* _PROBLEM REQUIREMENTS_
When you return the data, keep every word exact and include none of the images.
Start of DATA IN THIS EXERCISE
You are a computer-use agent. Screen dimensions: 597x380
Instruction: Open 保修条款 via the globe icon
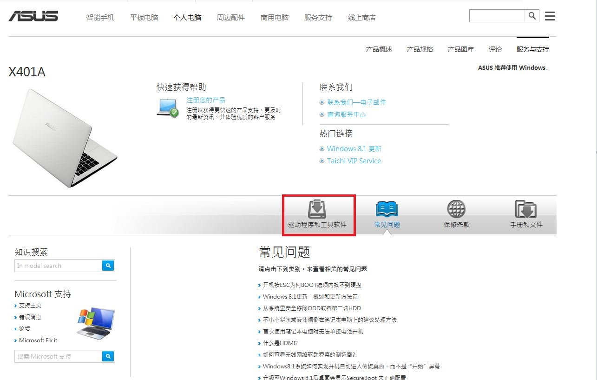click(x=456, y=209)
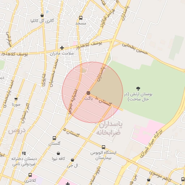Click the حسین بطحایی street label
This screenshot has width=185, height=185.
click(135, 49)
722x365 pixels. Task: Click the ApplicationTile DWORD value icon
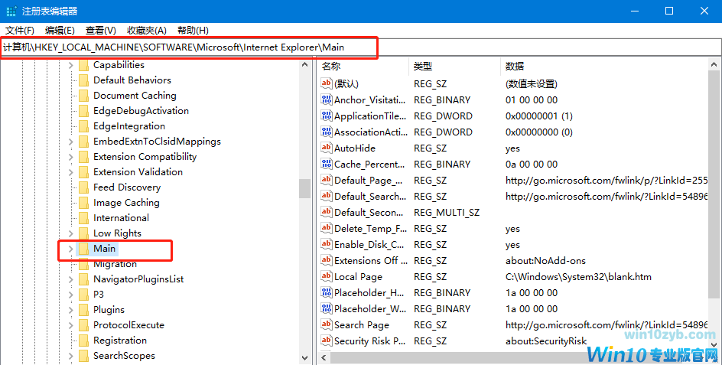tap(327, 116)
End of DATA IN THIS EXERCISE
* _OUTPUT OF THE TASK_
You are a computer-use agent. Screen dimensions: 597x380
Instruction: Open 保修条款 via the globe icon
click(x=456, y=209)
Click the حسین بطحایی street label
This screenshot has width=185, height=185.
click(135, 49)
722x365 pixels. Task: Click the ApplicationTile DWORD value icon
tap(327, 116)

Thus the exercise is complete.